Element lookup entries
+===+

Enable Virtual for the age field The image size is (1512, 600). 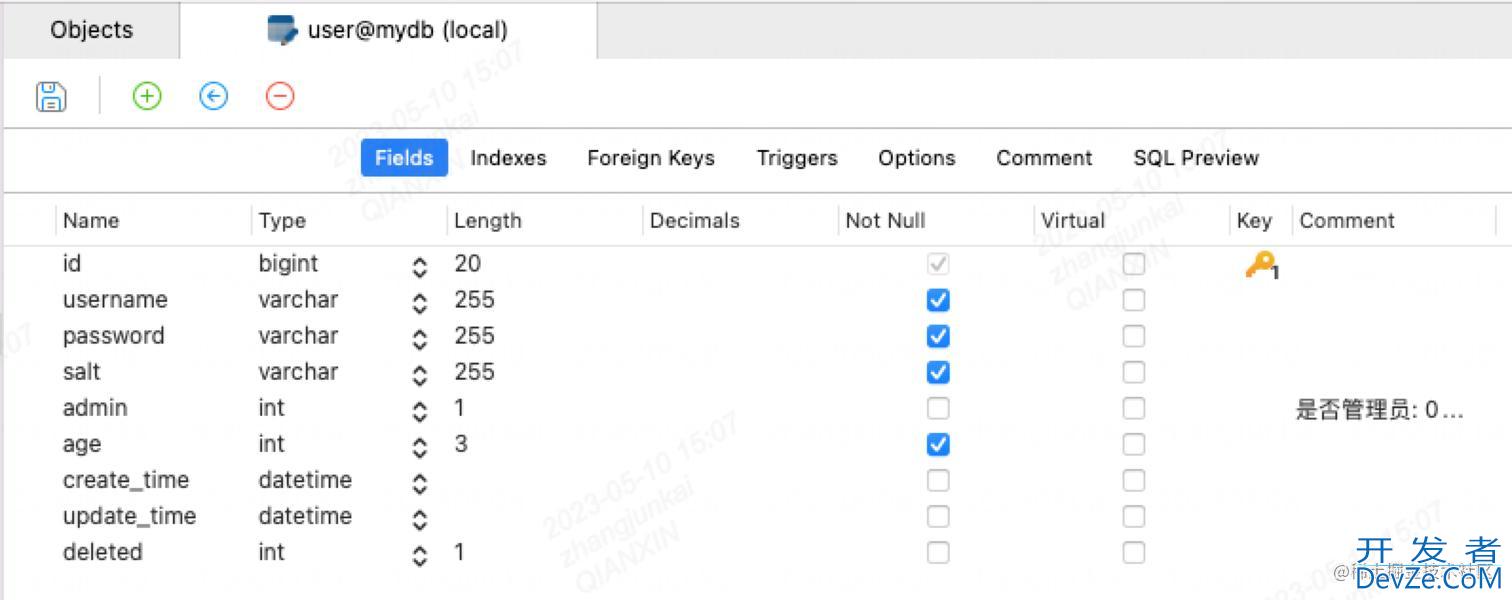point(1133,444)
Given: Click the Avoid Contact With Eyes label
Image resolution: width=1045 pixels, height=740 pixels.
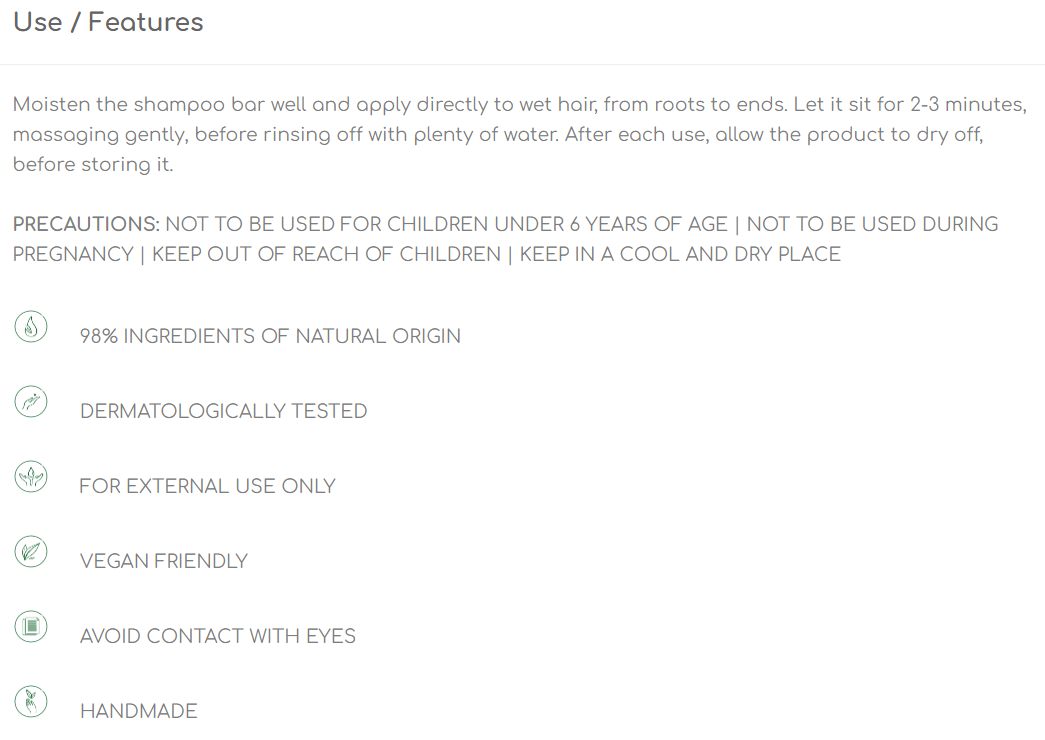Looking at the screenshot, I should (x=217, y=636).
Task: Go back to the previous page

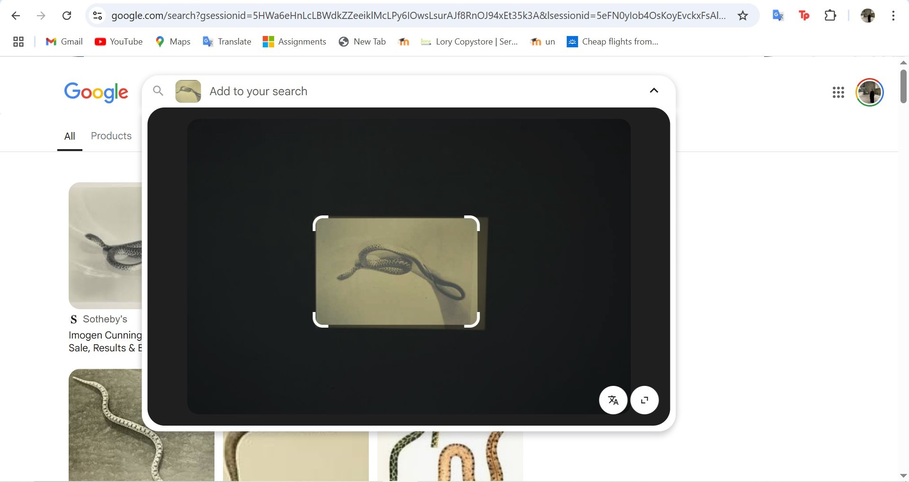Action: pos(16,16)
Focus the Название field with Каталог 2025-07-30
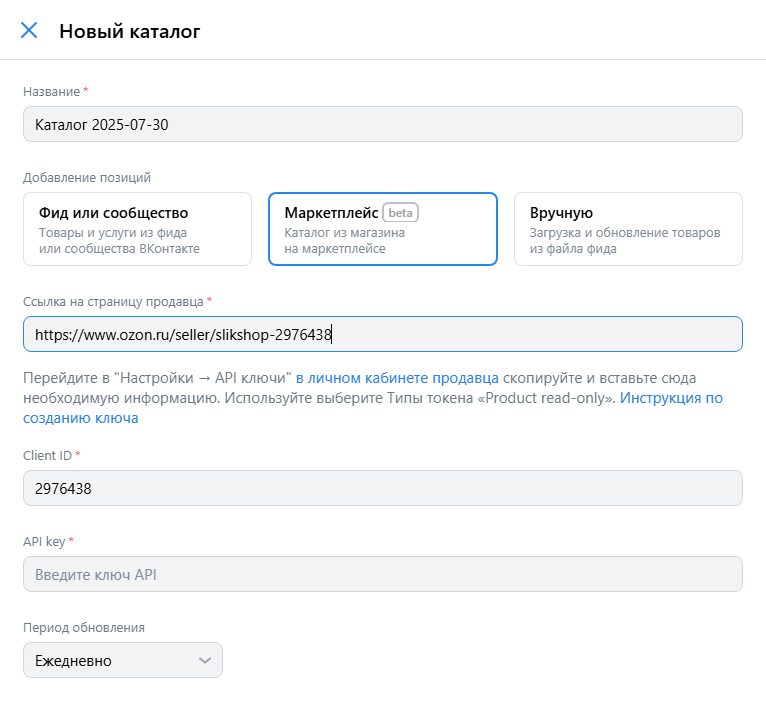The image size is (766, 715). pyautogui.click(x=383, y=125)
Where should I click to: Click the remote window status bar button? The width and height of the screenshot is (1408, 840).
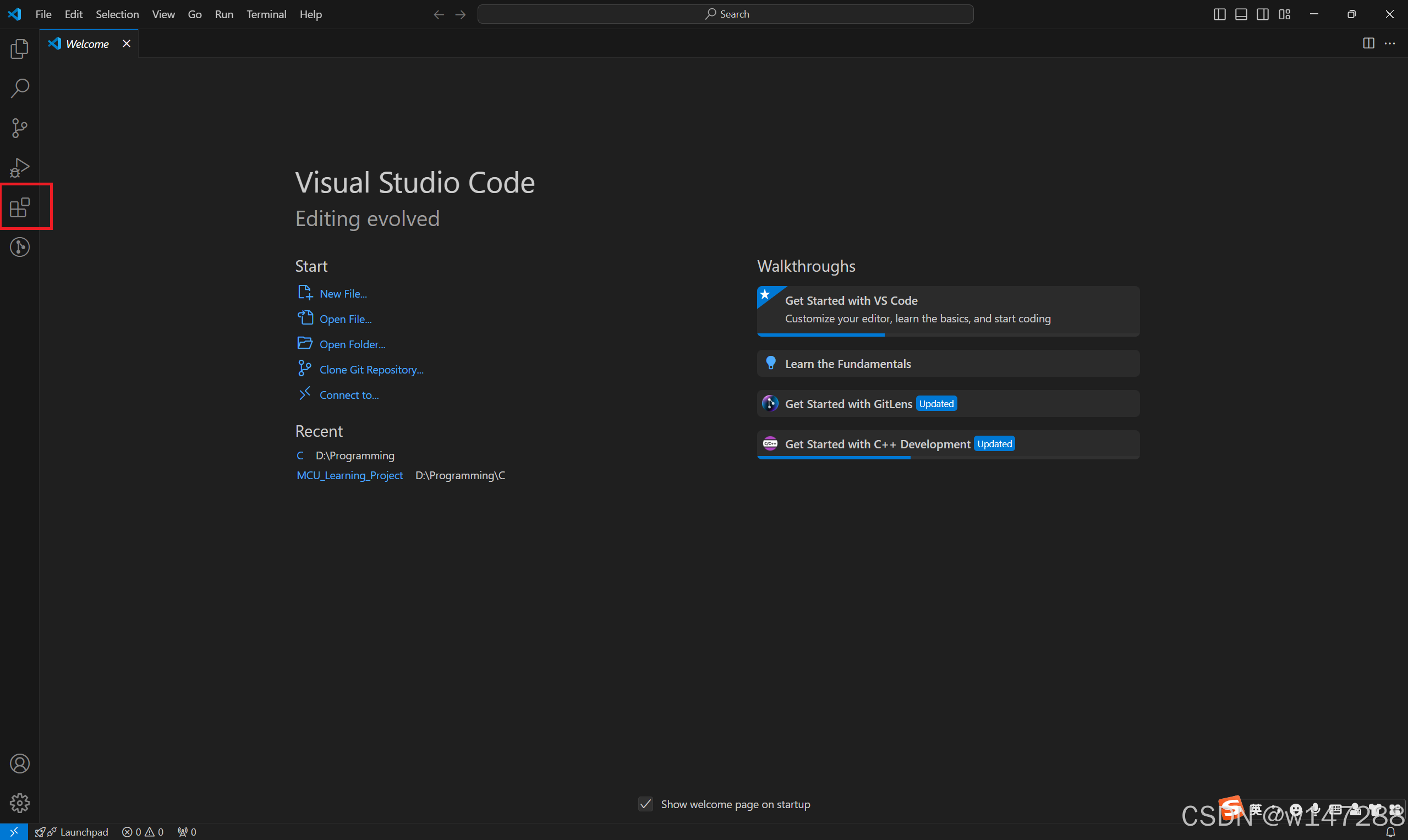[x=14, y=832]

+===+

### [What to produce]
Copy out everything in the entries from the line containing "Given: Click the" down to the last line, inclusive. Leave the pictures out.

### [Answer to the problem]
Given: Click the Avoid Contact With Eyes label
Image resolution: width=1045 pixels, height=740 pixels.
Looking at the screenshot, I should (x=217, y=636).
Task: Go back to the previous page

Action: pos(16,16)
Focus the Название field with Каталог 2025-07-30
The image size is (766, 715). pyautogui.click(x=383, y=125)
Where should I click to: Click the remote window status bar button? The width and height of the screenshot is (1408, 840).
[x=14, y=832]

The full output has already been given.